## Screenshot grounding data

[Start of Attachment]

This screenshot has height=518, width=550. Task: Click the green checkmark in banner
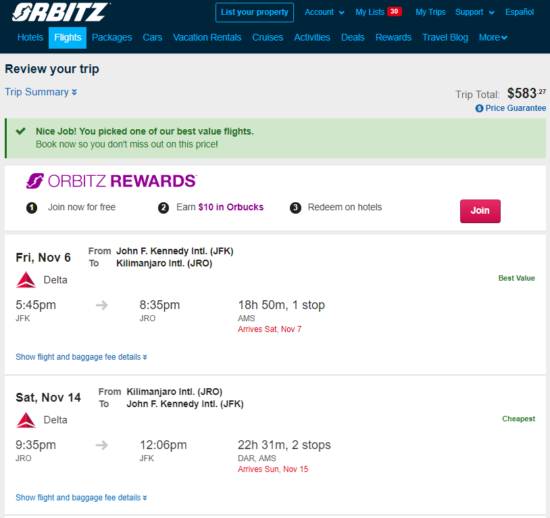21,131
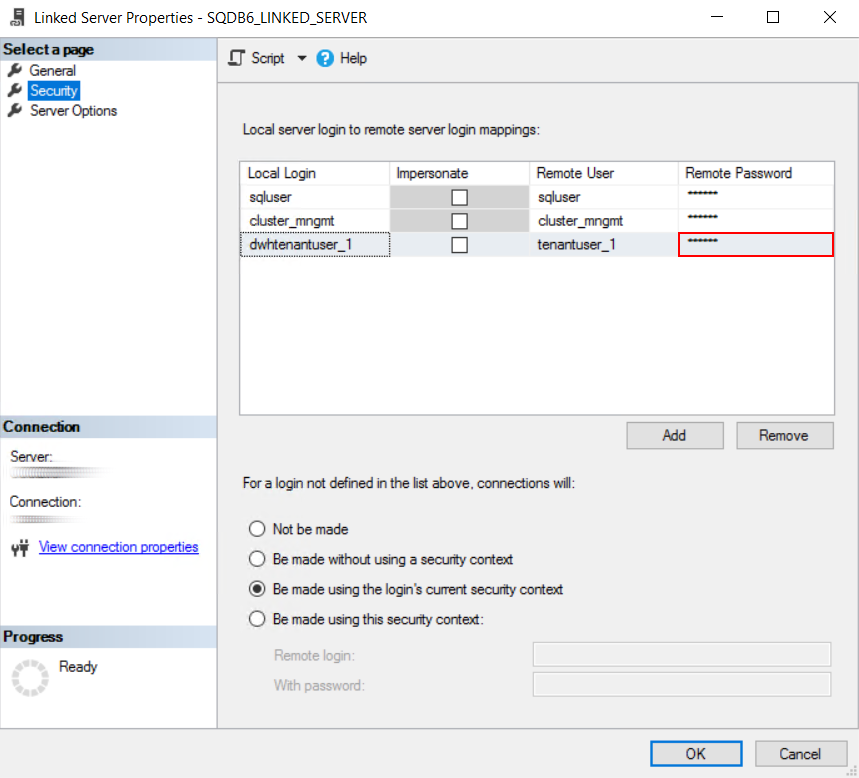Toggle Impersonate checkbox for cluster_mngmt
The image size is (859, 778).
click(x=459, y=221)
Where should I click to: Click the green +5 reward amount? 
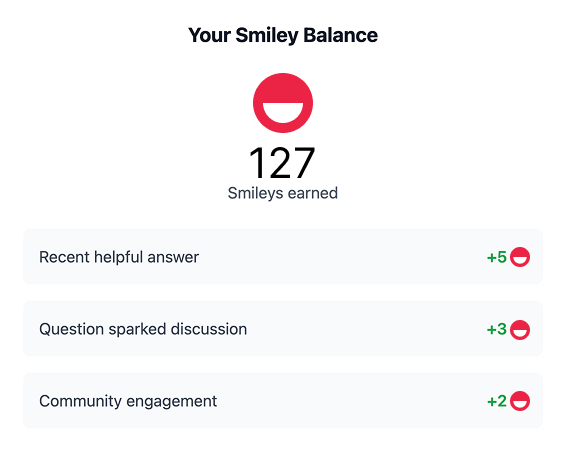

[End of Attachment]

## Work task
Give the entries back verbatim and omit the images.

## Response below
This screenshot has height=518, width=550. Task: Click the green checkmark in banner
21,131
Toggle Impersonate checkbox for cluster_mngmt
The image size is (859, 778).
click(x=459, y=221)
Where should I click to: Click the green +5 reward amount? 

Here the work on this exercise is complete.